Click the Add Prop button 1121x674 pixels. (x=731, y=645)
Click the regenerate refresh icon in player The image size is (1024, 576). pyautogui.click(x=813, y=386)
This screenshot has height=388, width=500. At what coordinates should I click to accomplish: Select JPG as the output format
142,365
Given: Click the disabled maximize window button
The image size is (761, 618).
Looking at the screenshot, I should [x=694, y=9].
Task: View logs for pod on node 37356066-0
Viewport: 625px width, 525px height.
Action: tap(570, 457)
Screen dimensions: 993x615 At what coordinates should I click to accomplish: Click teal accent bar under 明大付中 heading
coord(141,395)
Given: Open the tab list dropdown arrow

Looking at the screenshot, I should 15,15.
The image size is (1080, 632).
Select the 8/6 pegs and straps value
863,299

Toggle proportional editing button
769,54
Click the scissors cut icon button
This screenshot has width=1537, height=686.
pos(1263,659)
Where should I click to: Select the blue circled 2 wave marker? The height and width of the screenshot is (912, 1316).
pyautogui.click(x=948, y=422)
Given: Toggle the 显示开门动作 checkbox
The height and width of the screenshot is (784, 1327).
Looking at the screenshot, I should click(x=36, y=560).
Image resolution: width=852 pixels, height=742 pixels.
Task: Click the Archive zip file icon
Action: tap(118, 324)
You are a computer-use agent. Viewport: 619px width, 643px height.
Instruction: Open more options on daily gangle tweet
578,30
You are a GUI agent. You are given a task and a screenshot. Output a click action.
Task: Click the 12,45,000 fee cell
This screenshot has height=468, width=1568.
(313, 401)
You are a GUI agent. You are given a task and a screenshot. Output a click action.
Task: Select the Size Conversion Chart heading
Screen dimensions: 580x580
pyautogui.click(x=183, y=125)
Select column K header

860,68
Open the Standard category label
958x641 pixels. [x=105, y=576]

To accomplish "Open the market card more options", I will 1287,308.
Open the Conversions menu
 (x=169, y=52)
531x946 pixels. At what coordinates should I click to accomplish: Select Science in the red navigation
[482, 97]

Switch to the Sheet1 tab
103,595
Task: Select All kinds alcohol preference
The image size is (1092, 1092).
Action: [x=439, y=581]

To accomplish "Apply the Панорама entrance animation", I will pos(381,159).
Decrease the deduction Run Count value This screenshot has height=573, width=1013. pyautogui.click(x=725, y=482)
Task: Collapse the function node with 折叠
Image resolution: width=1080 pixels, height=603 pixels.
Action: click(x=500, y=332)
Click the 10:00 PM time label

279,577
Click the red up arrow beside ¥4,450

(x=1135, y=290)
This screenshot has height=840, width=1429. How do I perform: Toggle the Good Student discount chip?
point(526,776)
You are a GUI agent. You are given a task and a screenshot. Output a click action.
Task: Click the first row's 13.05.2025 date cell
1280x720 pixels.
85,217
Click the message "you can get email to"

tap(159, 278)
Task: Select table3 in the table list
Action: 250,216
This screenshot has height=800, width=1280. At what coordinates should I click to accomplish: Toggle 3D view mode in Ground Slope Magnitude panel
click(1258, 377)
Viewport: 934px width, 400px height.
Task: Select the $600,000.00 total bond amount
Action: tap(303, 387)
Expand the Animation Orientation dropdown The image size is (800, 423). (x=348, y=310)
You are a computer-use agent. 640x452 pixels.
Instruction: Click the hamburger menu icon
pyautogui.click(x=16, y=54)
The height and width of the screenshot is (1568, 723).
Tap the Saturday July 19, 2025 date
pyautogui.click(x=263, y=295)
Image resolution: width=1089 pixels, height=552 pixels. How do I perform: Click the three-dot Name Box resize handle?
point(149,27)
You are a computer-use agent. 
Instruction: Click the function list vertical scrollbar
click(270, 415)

★ ★ ★

§ What the exercise asks
Considering only the material above, set down every line from the one with "Instruction: Open more" to the one with "Task: Collapse the function node with 折叠", inclusive, exactly as written.

§ Task answer
Instruction: Open more options on daily gangle tweet
578,30
You are a GUI agent. You are given a task and a screenshot. Output a click action.
Task: Click the 12,45,000 fee cell
This screenshot has height=468, width=1568.
(313, 401)
You are a GUI agent. You are given a task and a screenshot. Output a click action.
Task: Select the Size Conversion Chart heading
Screen dimensions: 580x580
pyautogui.click(x=183, y=125)
Select column K header

860,68
Open the Standard category label
958x641 pixels. [x=105, y=576]

To accomplish "Open the market card more options", I will 1287,308.
Open the Conversions menu
 (x=169, y=52)
531x946 pixels. At what coordinates should I click to accomplish: Select Science in the red navigation
[482, 97]

Switch to the Sheet1 tab
103,595
Task: Select All kinds alcohol preference
The image size is (1092, 1092).
Action: [x=439, y=581]

To accomplish "Apply the Панорама entrance animation", I will pos(381,159).
Decrease the deduction Run Count value This screenshot has height=573, width=1013. pyautogui.click(x=725, y=482)
Task: Collapse the function node with 折叠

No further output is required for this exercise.